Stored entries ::
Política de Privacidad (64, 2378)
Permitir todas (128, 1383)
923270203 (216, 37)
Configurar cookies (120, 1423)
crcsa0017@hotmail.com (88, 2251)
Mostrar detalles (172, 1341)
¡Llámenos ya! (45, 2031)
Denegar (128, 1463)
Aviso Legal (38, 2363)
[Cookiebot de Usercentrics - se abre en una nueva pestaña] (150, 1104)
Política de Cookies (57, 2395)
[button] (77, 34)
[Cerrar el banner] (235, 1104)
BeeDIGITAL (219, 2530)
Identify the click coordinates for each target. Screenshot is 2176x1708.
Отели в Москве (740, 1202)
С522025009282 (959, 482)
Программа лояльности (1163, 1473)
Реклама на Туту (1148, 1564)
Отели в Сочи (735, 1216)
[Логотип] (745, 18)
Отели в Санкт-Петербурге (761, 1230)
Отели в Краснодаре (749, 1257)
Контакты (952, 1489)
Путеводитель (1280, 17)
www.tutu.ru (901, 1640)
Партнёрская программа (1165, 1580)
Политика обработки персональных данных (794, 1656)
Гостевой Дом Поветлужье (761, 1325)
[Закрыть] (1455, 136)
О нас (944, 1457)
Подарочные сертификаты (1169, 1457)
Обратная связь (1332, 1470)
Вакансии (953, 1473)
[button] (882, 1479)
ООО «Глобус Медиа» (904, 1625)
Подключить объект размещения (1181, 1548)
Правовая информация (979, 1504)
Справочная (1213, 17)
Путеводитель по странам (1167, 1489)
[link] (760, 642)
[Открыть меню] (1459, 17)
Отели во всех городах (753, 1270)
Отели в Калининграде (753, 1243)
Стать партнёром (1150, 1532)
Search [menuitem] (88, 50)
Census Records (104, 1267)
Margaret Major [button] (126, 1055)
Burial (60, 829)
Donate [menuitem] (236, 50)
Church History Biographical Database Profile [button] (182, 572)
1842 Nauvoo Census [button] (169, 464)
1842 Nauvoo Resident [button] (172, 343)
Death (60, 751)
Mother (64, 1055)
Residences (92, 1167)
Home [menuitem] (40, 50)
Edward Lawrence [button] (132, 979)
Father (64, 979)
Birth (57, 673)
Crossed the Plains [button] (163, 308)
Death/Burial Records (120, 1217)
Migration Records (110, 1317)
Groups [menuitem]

AIM OF THE TASK :: Could you copy every line from the records that has "menuitem" in it?

SOLUTION TO THIS PROBLEM ::
Search [menuitem] (88, 50)
Donate [menuitem] (236, 50)
Home [menuitem] (40, 50)
Groups [menuitem]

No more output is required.